Problem to work on: Repeat these records exactly, pictures excluded.
[Opening Material supplied section]
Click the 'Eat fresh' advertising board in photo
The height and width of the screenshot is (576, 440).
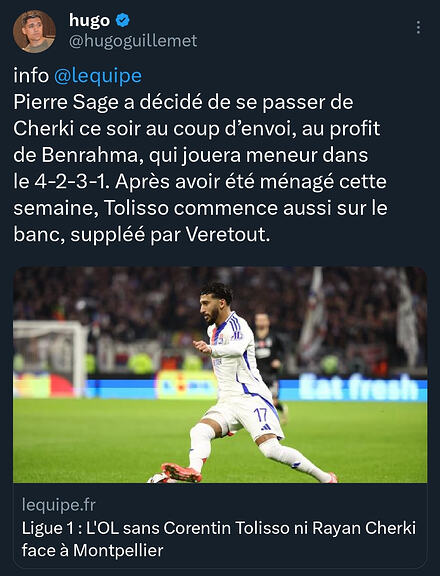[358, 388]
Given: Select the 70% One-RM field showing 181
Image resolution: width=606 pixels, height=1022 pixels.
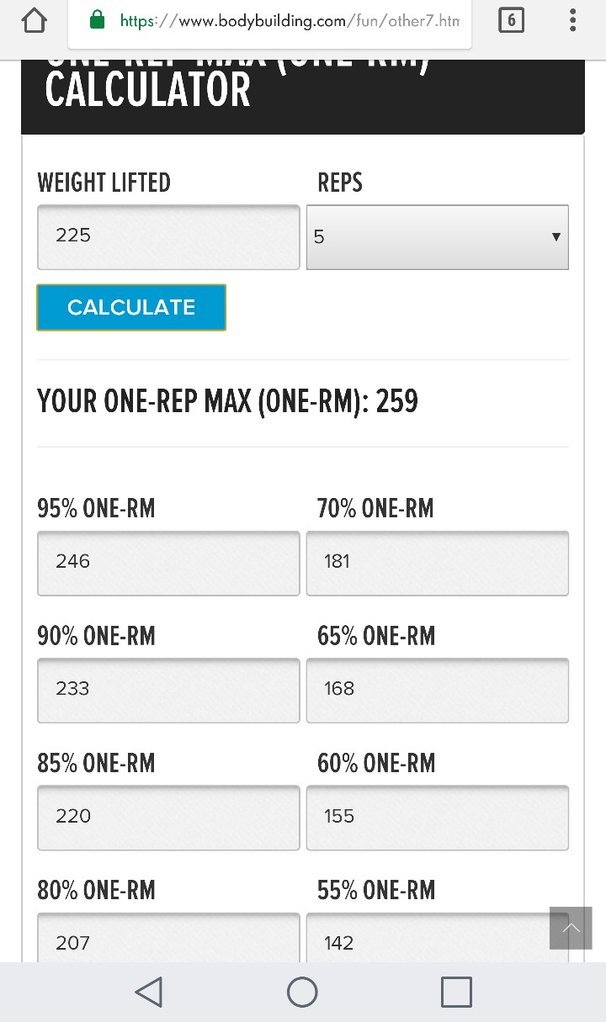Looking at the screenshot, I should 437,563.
[Closing Material supplied section]
Solution for this task:
Click the 'Eat fresh' advertising board in photo
The height and width of the screenshot is (576, 440).
[358, 388]
Given: Select the 70% One-RM field showing 181
Image resolution: width=606 pixels, height=1022 pixels.
Looking at the screenshot, I should 437,563.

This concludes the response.